Comedy Web block on TV
EmptyIn an about-face from the trend of distributing branded TV programming to the Internet, Comedy Central is bringing original Web programming to late-night television viewers, the network said Monday.
Dubbed "Web Shows," the half-hour weekly series, which will air at 2 a.m. ET/PT and premiere Monday, will include a mix of animation, live-action narrative and comedy programming from Comedy Central's Web site, Motherload. The network has ordered six episodes.
The programming block will also feature the AtomFilms webisode "The Punk Group: Fat Girls on Bicycles," marking the first collaboration between the network and the short-film Web destination that Viacom's MTV Networks acquired in August.
"We are a branded content company with a lot of resources and amazing talent online, and to make life easy for all of our audience we're showing a cross-section of this content across platforms to get them excited," said Lou Wallach, senior vp original programming and development at Comedy Central.
Wallach described the show as made up of eight or nine 2- to 3-minute shorts. A "rooster" character will provide commentary and tie the content bits together.
While shows featured include the animated "Baxter & McGuire," the celebrity-mocking "Balloon Heads" and the satire "Golden Age," Scott Roesch, vp and general manager of AtomFilms, said that the content contributed by his company also fits the sensibility and style of the show.

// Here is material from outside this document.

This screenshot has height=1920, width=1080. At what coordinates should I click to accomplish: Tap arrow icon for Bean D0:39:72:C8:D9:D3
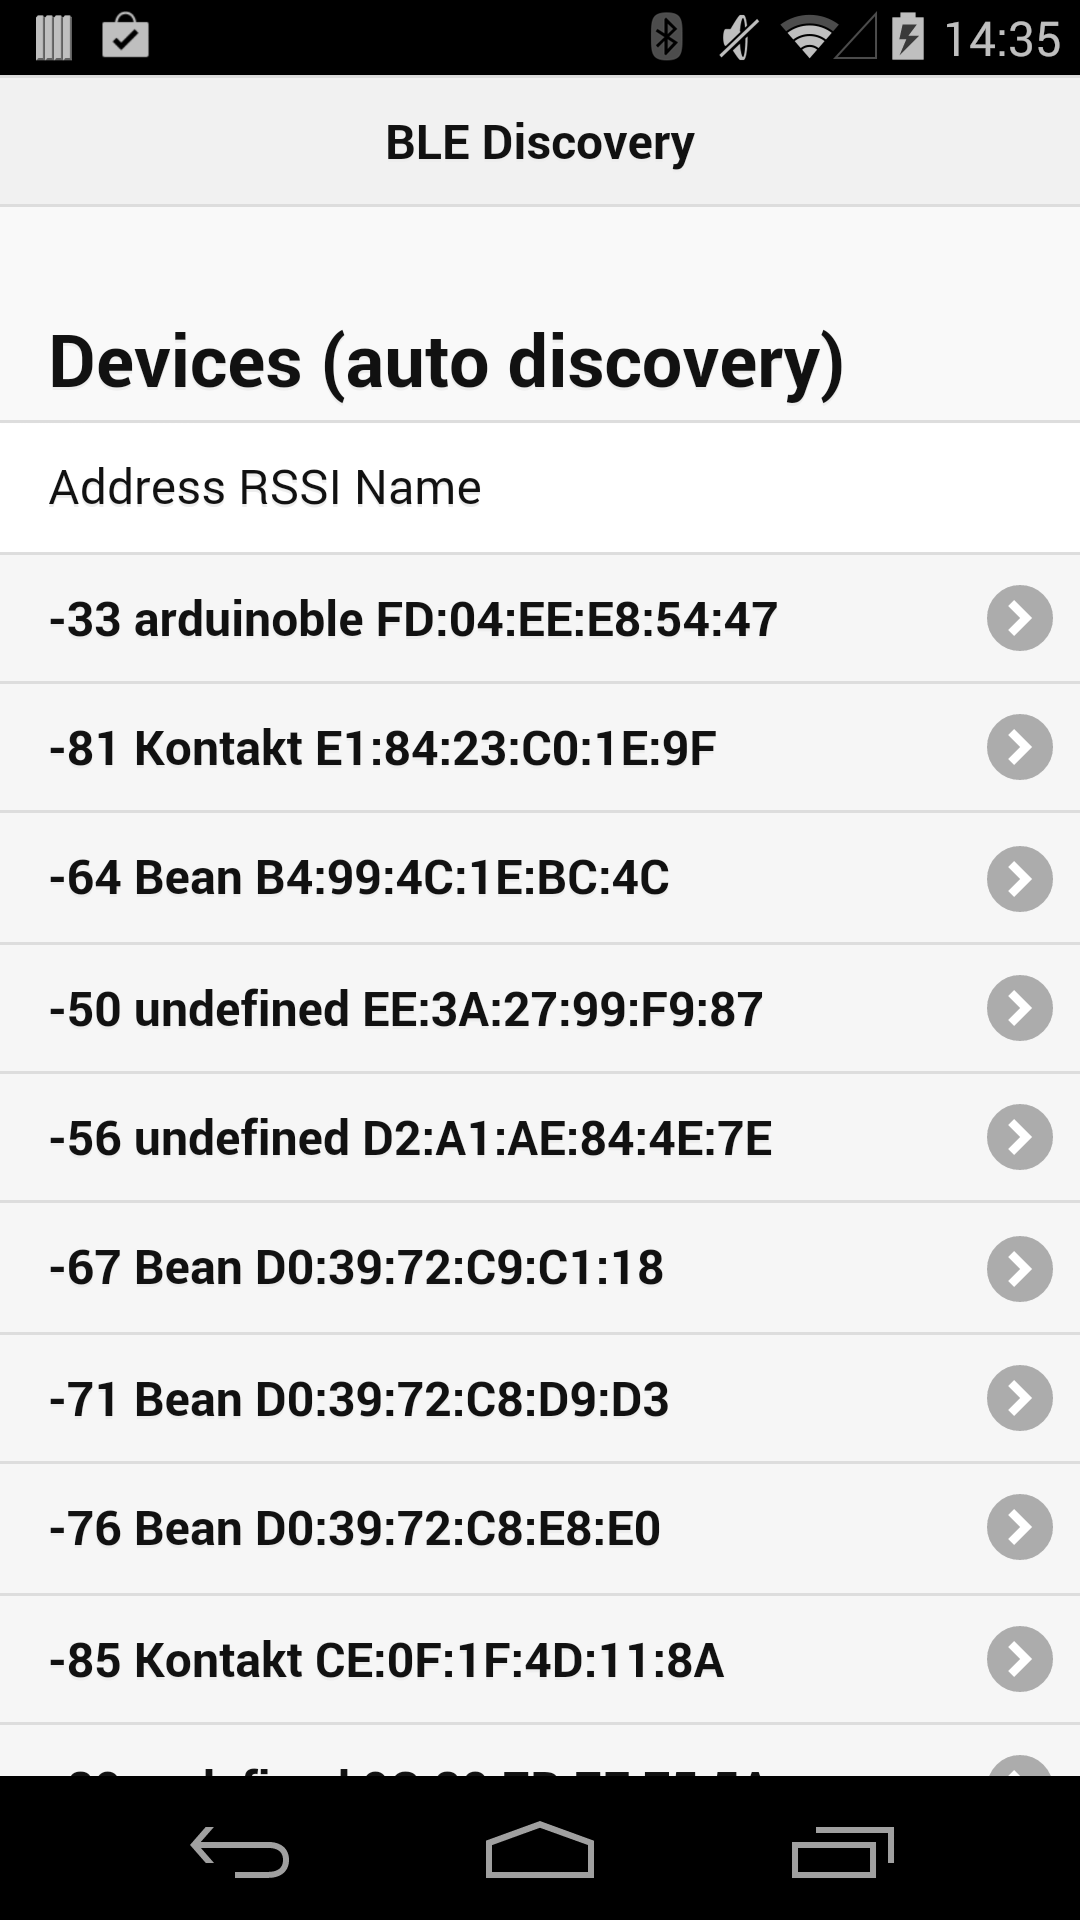coord(1019,1398)
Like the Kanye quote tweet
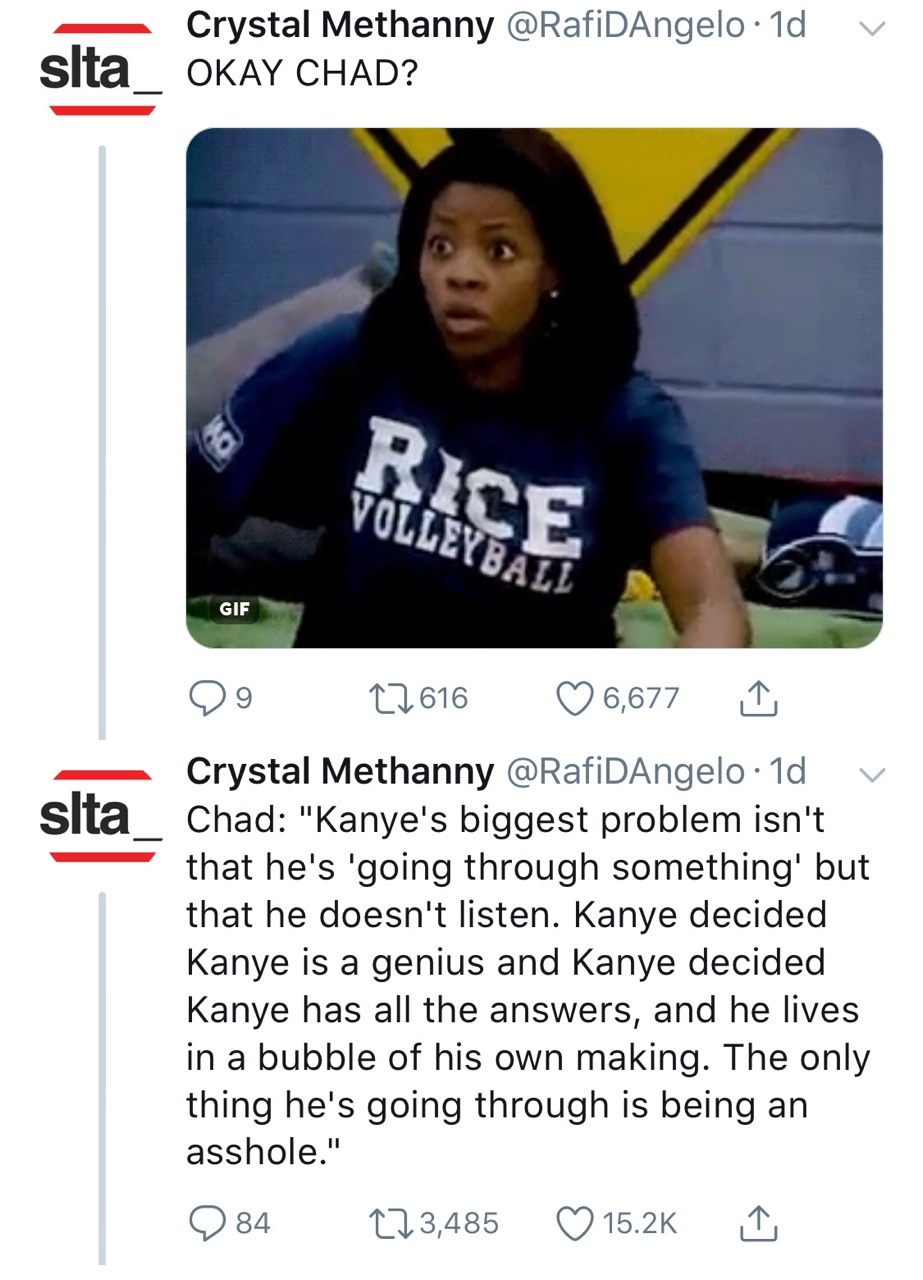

"We have such a vast collection, and it's a matter of finding the right pieces for the right shows at the right time," said Roesch, adding that the relationship with MTVN will provide great new opportunities for independent creators.
This latest effort by Comedy Central marks a continuing push from its parent company Viacom to integrate its various properties and take its content across platforms.
Last week, Spike TV and GameTrailers.com combined forces to unveil the enhanced video game TV show "Game Head" under Viacom's newly formed MTVN Entertainment Group.
That cross-platform initiative follows others like "Lil' Bush," a political parody aired by the network but originally produced for cell phones through mobile entertainment company Amp'd Mobile.
Said Wallach, "This is a Comedy Central version of shortform TV, and it really does speak to our brand and our audience while translating into the expectations of late-night TV."